[Task directions] Determine the number of lines in the entries below in which the word "every" appears, and reply with that number only.

Provided data: Begin

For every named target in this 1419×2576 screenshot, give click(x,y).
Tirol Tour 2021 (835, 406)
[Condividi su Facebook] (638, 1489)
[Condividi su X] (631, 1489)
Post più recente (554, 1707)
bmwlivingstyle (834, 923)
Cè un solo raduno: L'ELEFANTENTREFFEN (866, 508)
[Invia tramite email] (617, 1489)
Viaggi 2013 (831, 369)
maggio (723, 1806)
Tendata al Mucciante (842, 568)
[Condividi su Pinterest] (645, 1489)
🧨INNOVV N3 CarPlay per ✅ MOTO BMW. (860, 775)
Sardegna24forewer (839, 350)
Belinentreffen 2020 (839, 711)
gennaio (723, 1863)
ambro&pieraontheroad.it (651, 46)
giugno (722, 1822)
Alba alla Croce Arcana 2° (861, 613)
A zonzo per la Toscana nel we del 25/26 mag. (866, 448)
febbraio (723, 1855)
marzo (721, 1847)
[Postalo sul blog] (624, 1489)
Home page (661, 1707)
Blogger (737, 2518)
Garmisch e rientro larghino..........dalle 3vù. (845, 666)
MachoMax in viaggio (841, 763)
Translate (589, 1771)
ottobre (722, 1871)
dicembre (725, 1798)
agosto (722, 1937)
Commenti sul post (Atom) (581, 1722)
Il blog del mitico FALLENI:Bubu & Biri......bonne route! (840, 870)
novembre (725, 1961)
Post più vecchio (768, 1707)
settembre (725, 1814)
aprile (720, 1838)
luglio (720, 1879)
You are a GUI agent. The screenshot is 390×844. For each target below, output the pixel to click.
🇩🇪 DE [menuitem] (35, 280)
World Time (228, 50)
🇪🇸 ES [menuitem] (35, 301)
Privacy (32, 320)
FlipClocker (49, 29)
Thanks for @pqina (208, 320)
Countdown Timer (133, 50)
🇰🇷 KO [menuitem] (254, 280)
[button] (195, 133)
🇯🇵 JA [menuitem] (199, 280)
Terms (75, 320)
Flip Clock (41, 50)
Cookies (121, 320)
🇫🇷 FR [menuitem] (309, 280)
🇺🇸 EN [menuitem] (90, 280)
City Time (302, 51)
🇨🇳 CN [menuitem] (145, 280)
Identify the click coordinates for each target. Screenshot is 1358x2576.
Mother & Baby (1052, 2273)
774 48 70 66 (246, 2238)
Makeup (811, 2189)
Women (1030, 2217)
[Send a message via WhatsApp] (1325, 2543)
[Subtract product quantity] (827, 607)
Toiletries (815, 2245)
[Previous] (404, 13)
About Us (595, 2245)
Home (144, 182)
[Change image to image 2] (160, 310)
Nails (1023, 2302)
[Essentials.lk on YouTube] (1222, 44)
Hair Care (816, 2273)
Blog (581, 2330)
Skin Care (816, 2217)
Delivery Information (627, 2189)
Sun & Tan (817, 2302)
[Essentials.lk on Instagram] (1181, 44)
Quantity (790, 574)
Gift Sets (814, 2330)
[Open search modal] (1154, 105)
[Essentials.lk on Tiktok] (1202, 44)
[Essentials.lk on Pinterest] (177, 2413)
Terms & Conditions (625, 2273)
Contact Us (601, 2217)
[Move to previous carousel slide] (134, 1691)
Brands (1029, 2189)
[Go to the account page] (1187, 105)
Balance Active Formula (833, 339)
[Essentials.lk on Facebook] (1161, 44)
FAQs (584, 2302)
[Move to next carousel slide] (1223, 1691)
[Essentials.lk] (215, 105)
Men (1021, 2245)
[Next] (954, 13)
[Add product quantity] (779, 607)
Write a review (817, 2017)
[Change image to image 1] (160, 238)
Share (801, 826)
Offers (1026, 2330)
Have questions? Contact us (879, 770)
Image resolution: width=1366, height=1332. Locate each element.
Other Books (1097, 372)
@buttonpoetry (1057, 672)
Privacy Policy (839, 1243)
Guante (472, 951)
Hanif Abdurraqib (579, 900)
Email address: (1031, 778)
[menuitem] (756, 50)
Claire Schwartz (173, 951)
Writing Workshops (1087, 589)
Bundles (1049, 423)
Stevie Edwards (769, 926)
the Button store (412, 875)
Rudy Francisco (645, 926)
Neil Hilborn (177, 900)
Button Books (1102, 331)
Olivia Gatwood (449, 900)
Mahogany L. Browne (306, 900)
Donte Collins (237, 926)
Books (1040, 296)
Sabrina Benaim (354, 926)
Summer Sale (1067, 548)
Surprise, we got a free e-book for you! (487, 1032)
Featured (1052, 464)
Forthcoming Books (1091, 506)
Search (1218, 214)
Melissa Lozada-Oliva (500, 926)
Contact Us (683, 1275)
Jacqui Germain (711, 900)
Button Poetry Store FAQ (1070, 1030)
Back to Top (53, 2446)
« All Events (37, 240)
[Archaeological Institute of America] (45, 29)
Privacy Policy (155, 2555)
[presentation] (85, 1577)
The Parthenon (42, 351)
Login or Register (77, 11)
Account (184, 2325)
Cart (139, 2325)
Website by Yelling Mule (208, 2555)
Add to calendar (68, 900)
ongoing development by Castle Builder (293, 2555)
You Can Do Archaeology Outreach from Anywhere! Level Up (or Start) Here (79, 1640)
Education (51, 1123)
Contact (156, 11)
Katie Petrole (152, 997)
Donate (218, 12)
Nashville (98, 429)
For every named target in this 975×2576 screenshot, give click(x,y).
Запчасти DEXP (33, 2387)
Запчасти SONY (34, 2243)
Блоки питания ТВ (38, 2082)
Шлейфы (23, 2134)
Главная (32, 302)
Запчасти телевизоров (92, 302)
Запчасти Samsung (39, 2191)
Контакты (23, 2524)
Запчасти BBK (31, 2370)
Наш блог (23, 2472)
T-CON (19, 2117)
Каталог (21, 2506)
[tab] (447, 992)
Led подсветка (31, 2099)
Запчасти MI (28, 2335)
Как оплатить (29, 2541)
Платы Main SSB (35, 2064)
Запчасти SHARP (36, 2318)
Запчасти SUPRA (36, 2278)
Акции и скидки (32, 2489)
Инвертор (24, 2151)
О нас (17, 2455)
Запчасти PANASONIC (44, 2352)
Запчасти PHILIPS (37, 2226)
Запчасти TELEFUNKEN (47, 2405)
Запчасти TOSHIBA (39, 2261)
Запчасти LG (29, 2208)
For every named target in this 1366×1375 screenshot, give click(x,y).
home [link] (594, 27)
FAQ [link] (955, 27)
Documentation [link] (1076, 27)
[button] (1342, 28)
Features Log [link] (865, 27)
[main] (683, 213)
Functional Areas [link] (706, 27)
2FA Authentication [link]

Provided data: End

[Result of this task] 3